O: For my next birthday, I want tools, house-building tools.
K: Okay. Why?
O: Because I want to build my own house and move-out. Don't worry. It'll be close by.
It is so hard to remember, when you are trying to finish a simple task made complicated by the squirming toddler on your lap, that someday they won't want to hug you in front of their friends.
It is so hard to remember, when they awaken every morning at 5:00am, that you will someday be dragging them out of bed.
It is so hard to remember, when every toy, book and art supply is strewn across the floor, the dishes are stacked inches from the ceiling, and no one has clean underwear, that someday this house will be empty, that even the junk drawer will be organized.
It is so hard to remember, when they cry at preschool drop-off, that someday soon, you will be the one crying as you leave them, be it the first day of elementary school or in their dorm room, or more likely, both.
It is so hard to remember, when you are frustrated and tired and impatient, that these moments are a gift, the things you will look back on with warmth, love, and longing, when things really get tough, when the stakes are so much higher.

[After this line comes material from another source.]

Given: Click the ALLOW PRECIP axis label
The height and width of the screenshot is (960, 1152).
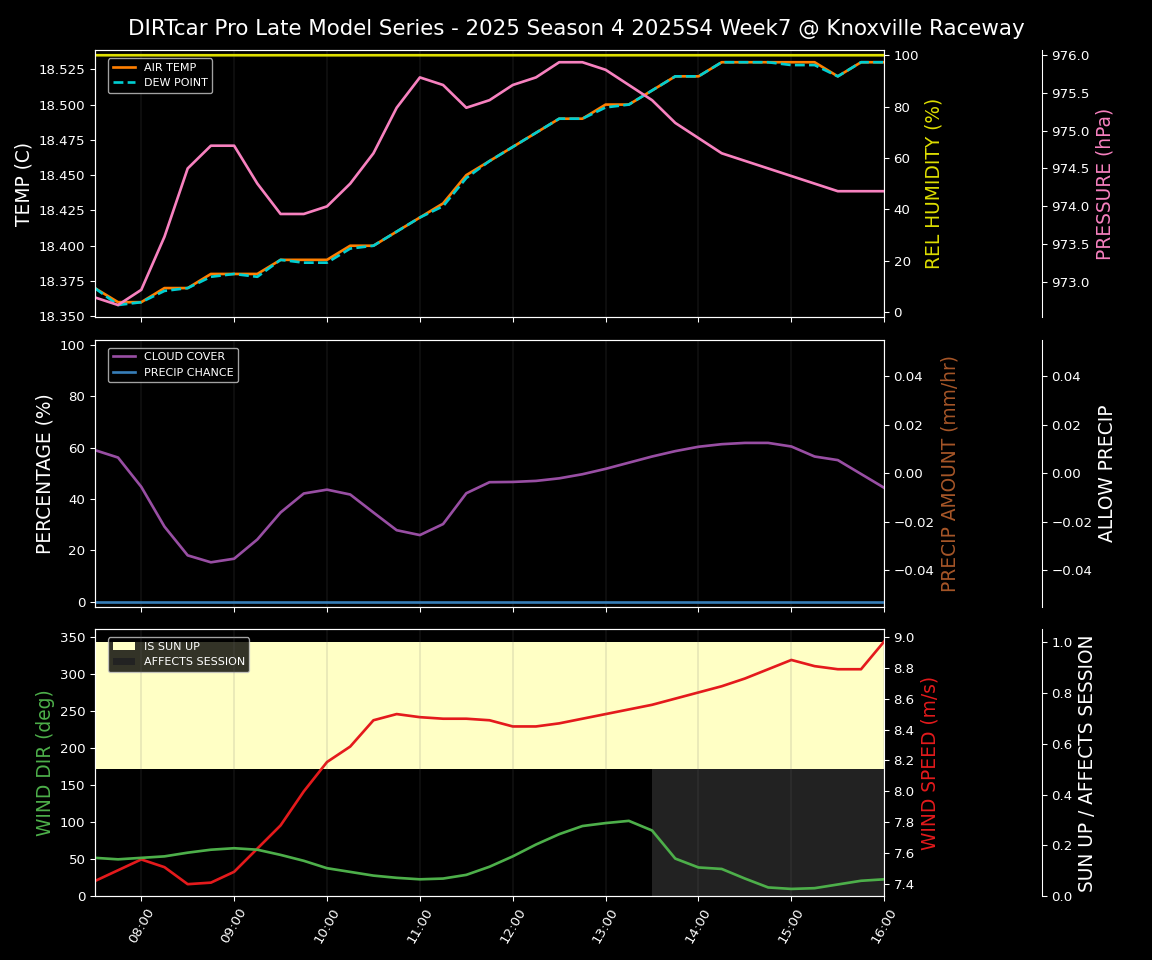Looking at the screenshot, I should (x=1106, y=473).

And yet, it is impossible to forget, when you are rocking them to sleep, their heavy, sweaty bodies slack in your arms, their breath sweet and even, that they are only little for a second, that they are only ours for such a short time. Soon enough, we give them over, to kindergarden, to best friends, to sleep-overs, to summer camp, to college, to lovers, to the world. They are ours, in our hearts, forever, yet they are truly ours for only a moment.
Why is that so hard to remember?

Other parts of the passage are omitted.